But as Democrats cling to the barest of Senate majorities and face a challenging 2022 midterm election landscape, Breyer’s decision to remain on the Court beyond this year would have created a very real possibility that President Joe Biden would be unable to appoint his successor. Senate Minority Leader Mitch McConnell, whose track record for swiping Supreme Court seats is matched only by his inability to coherently defend it, had already hinted that a hypothetical Republican-controlled Senate would not vote on a Biden nominee in 2023 or 2024. Breyer’s announcement of his decision in January, a full nine months before Election Day, should give the White House plenty of time to nominate and confirm a successor—one who can perhaps lend a more robust progressive voice to the Court relative to Breyer’s trademark brand of milquetoast centrism.
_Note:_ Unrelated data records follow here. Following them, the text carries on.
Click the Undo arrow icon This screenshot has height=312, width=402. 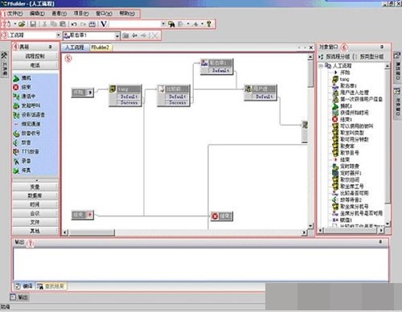pos(74,24)
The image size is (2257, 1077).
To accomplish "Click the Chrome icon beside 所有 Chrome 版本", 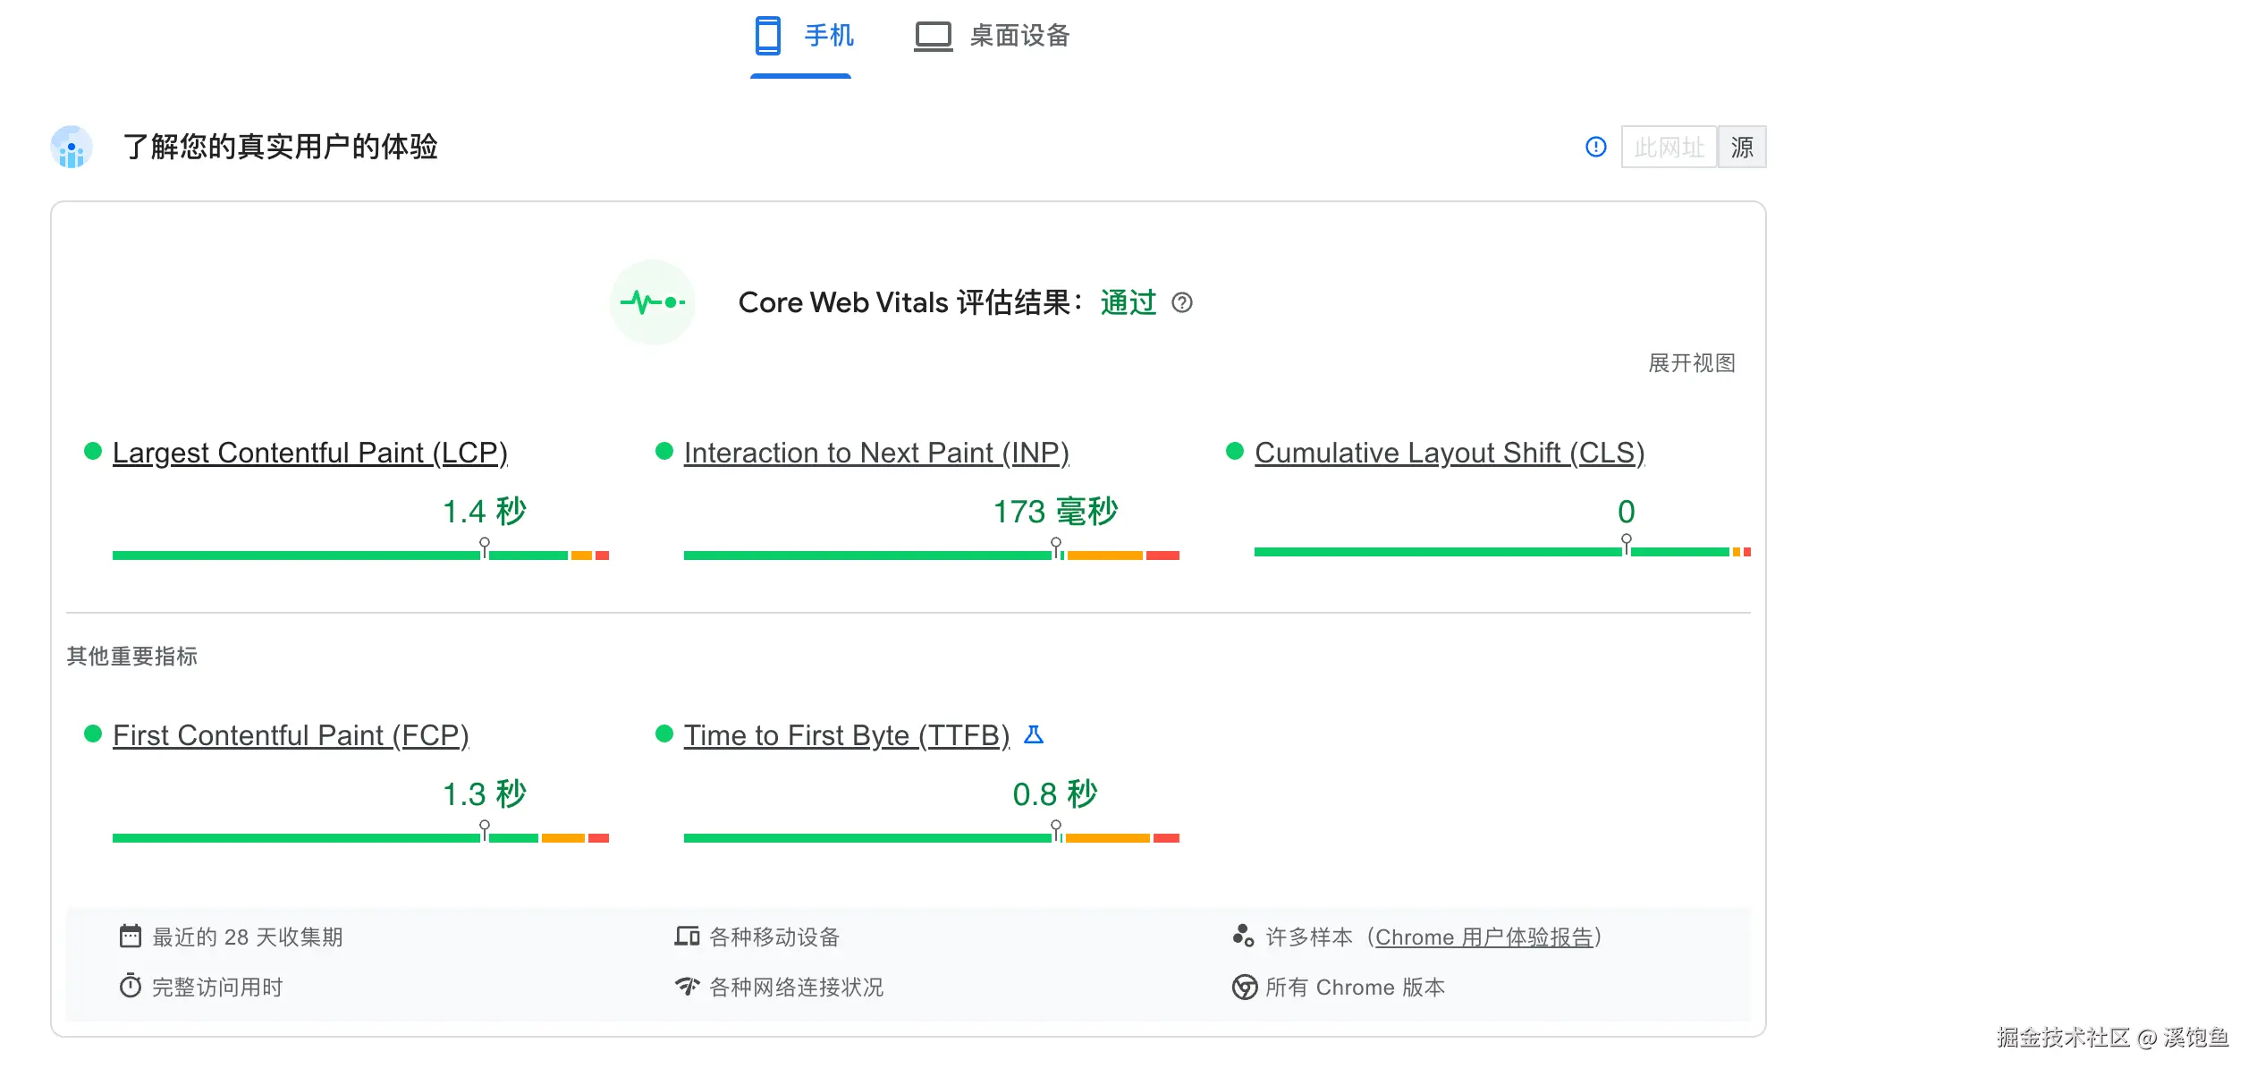I will click(1244, 987).
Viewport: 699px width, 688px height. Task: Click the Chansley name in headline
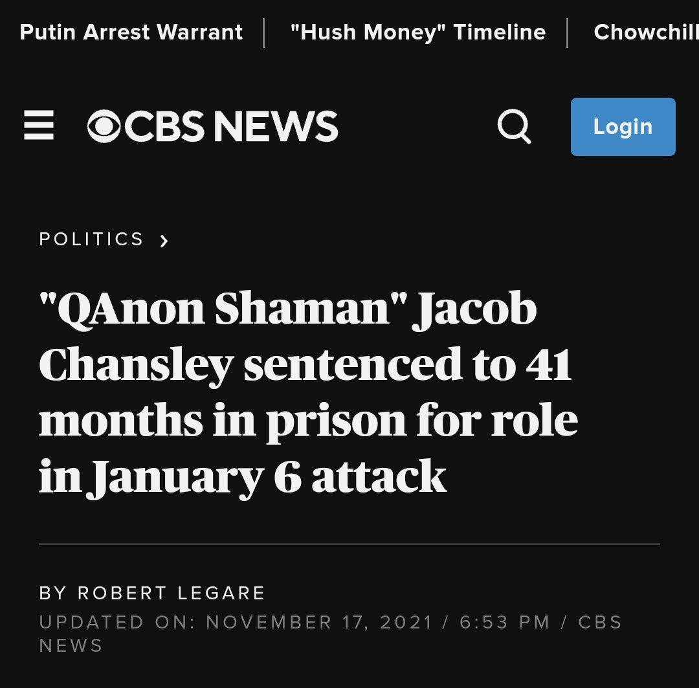[x=137, y=365]
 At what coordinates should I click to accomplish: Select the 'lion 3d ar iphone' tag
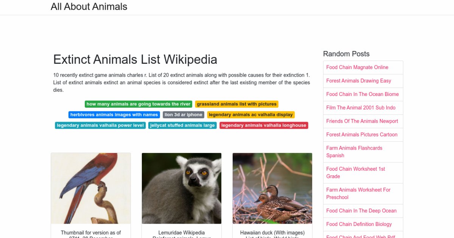[183, 115]
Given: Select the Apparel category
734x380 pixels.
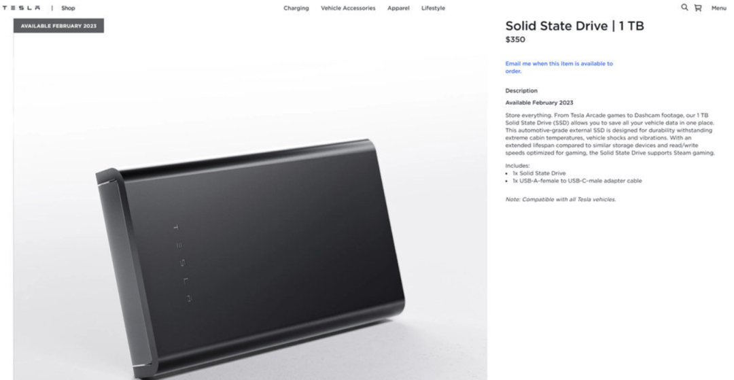Looking at the screenshot, I should point(398,8).
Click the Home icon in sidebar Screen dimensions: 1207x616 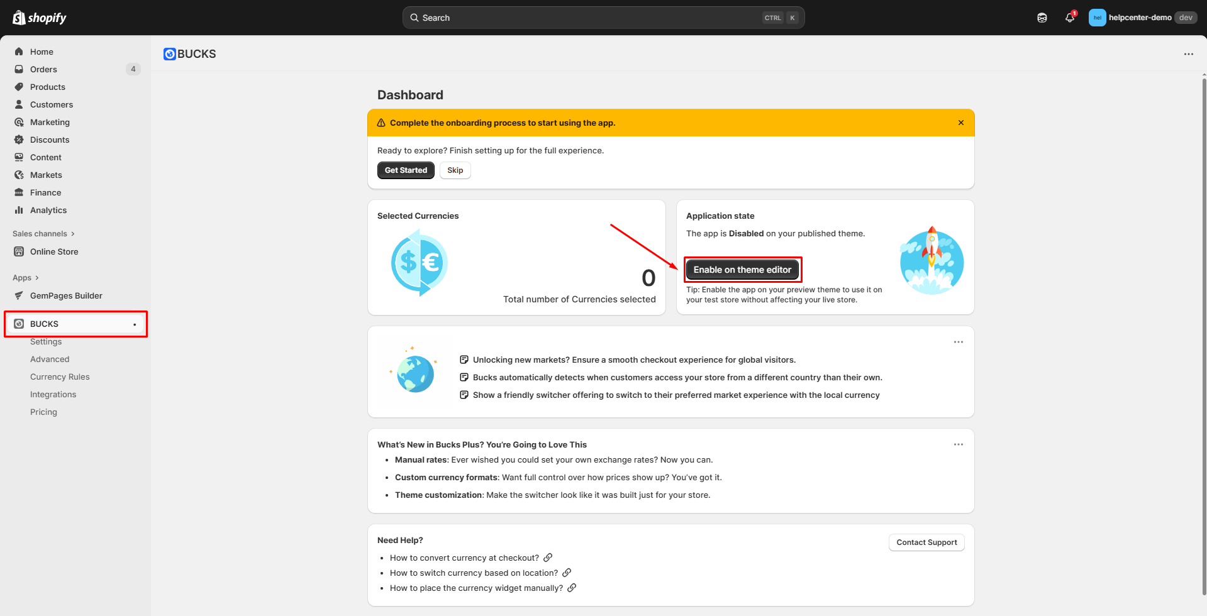19,52
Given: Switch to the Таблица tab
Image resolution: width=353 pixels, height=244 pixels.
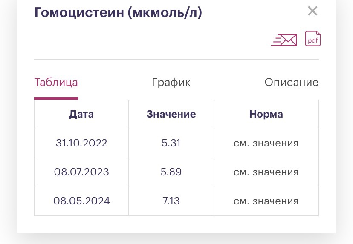Looking at the screenshot, I should point(56,82).

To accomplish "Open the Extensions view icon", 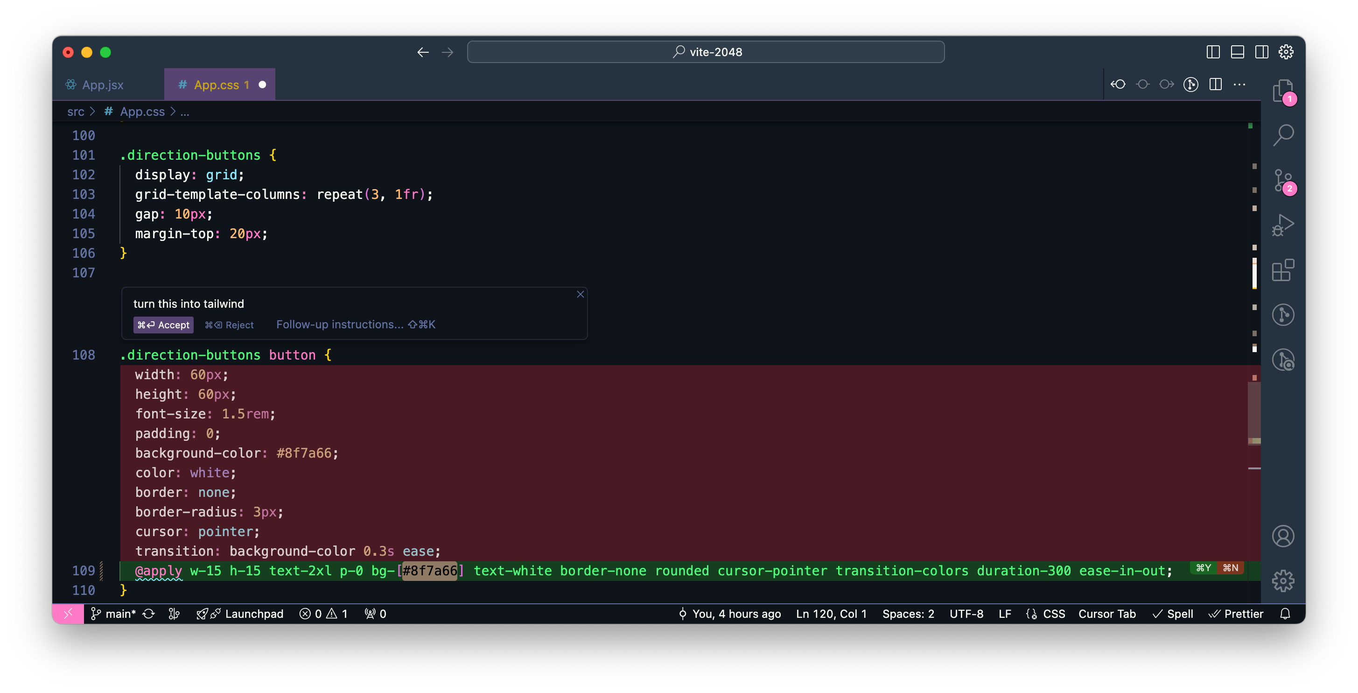I will pyautogui.click(x=1283, y=270).
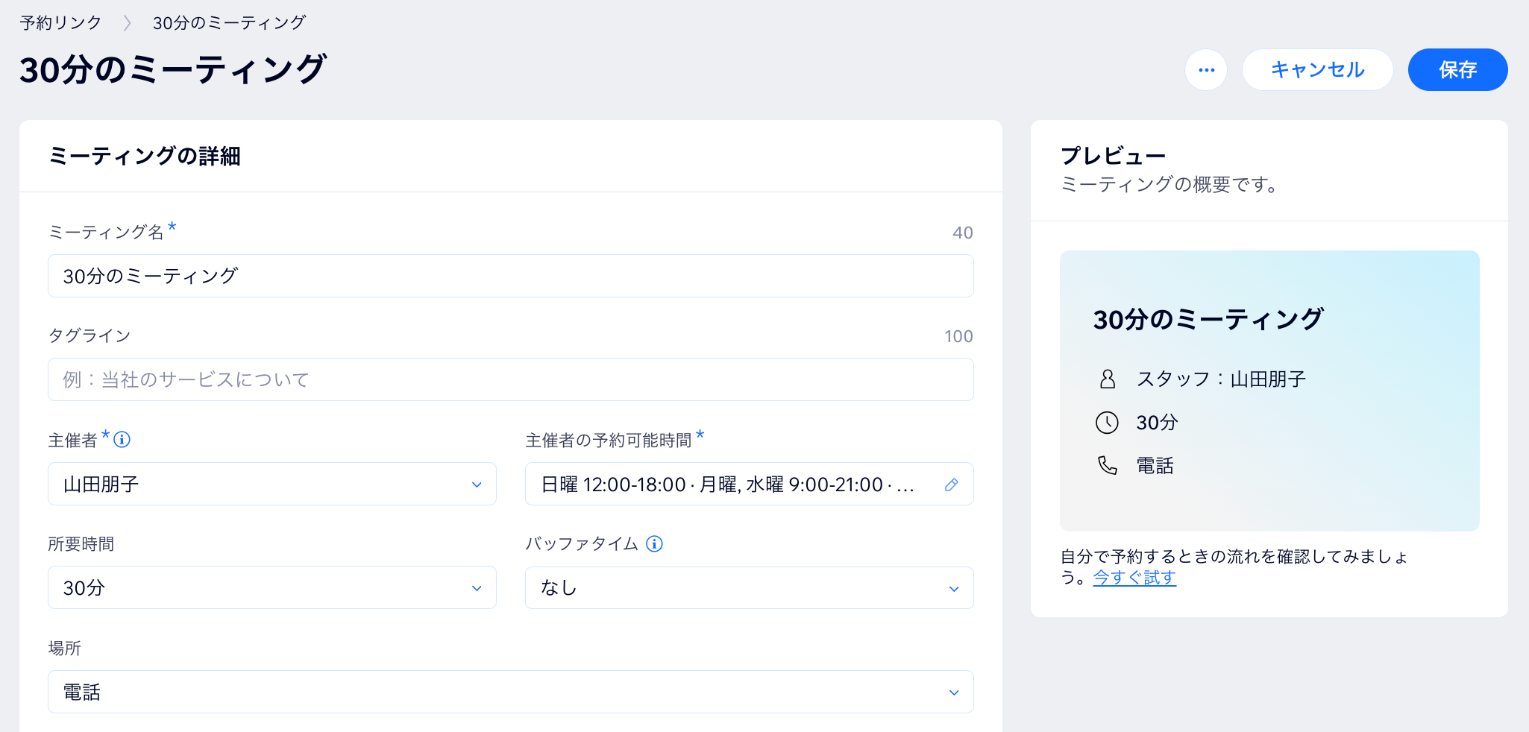
Task: Navigate to 予約リンク in the breadcrumb
Action: (x=60, y=22)
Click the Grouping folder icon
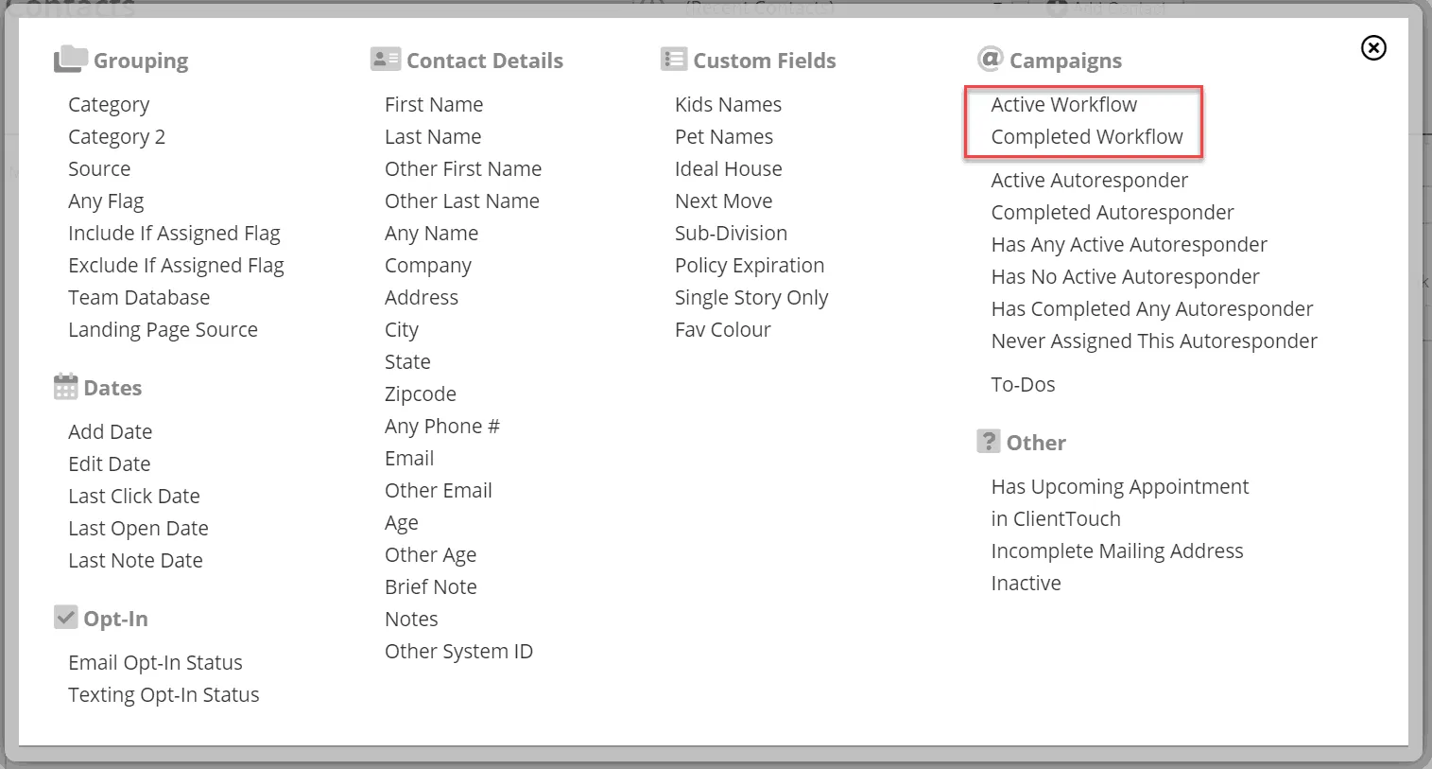The width and height of the screenshot is (1432, 769). coord(71,60)
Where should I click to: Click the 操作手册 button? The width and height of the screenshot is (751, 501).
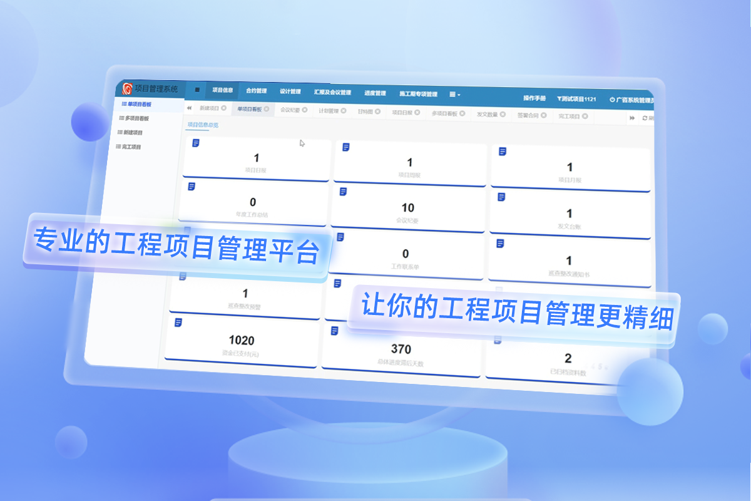click(534, 99)
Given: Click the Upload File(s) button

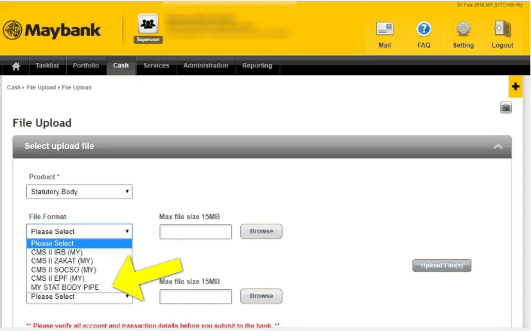Looking at the screenshot, I should pyautogui.click(x=442, y=265).
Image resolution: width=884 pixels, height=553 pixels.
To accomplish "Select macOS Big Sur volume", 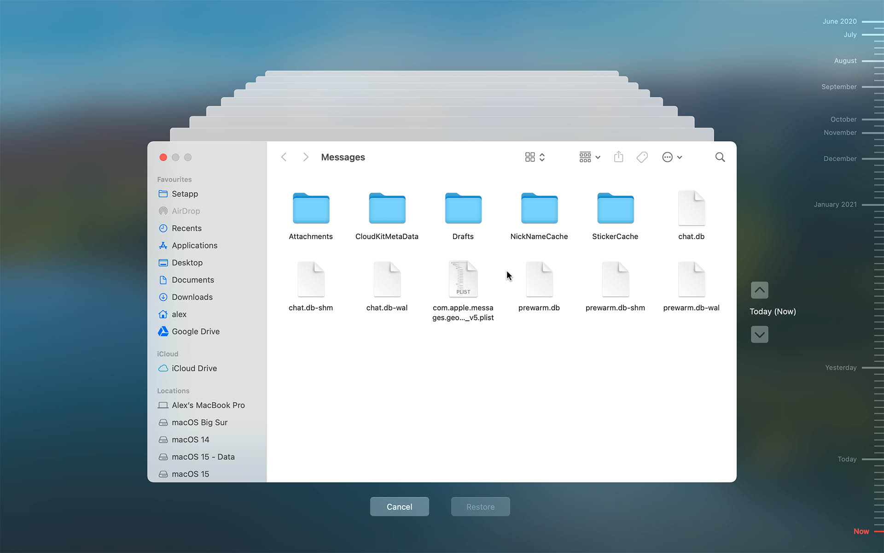I will click(200, 423).
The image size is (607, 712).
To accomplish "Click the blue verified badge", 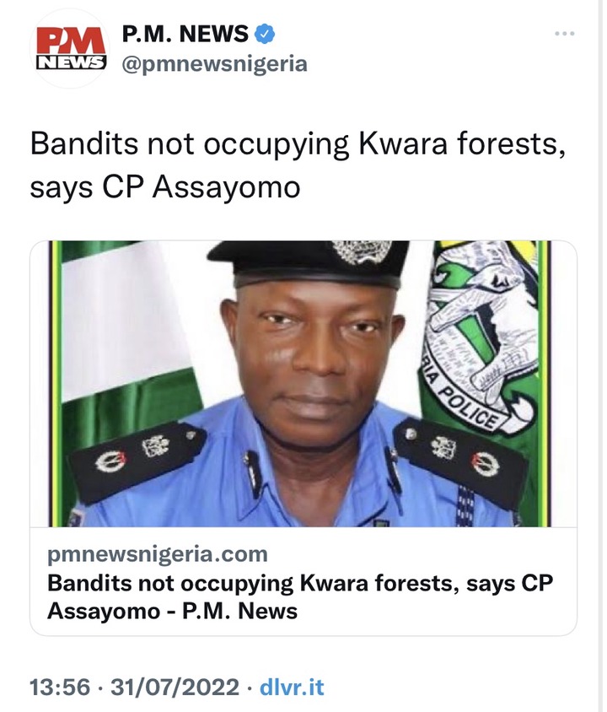I will point(265,34).
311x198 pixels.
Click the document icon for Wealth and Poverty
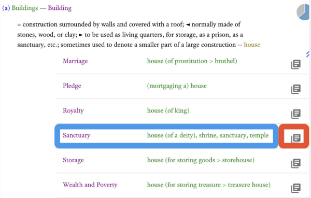296,188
On the campaign trail in 2020, Biden promised to appoint the first Black woman justice in Supreme Court history, which is both (1) obviously good and (2) a damning indictment of the institution that it took this long in the first place. Expected to top the shortlist of potential nominees is Ketanji Brown Jackson, a longtime federal judge confirmed last year to a seat on the U.S. Court of Appeals for the D.C. Circuit. Given the Biden administration’s very public efforts to appoint more professionally diverse lawyers to the bench—basically, anyone who wasn’t previously a prosecutor or a big-shot law firm partner—Jackson’s experience as a federal public defender would also seemingly make her an attractive candidate to the White House.

Other potential nominees include Leondra Kruger, a justice on the California Supreme Court; J. Michelle Childs, a federal district court judge in South Carolina whose nomination to the D.C. Circuit is currently pending before the Senate; and Sherrilyn Ifill, a renowned civil rights litigator who recently announced she would step aside after nearly a decade as president of the NAACP Legal Defense and Educational Fund.

The palace intrigue, however, can come another day. For now, let us all take the briefest of moments to celebrate that in the midst of a bottomless supply of awful news emanating from the Supreme Court these days, the one thing that progressives very much needed to happen actually happened. We wish Stephen Breyer the happiest of retirements, when his alarmingly antiquated, deeply wrong views about the nature of his work will no longer pose an existential threat to basic freedoms, civil rights, and perhaps American democracy itself.

Correction: An earlier version of this post stated that Judge Ketanji Brown Jackson was confirmed to her current position “earlier this year.” She was, in fact, confirmed last year, in June 2021.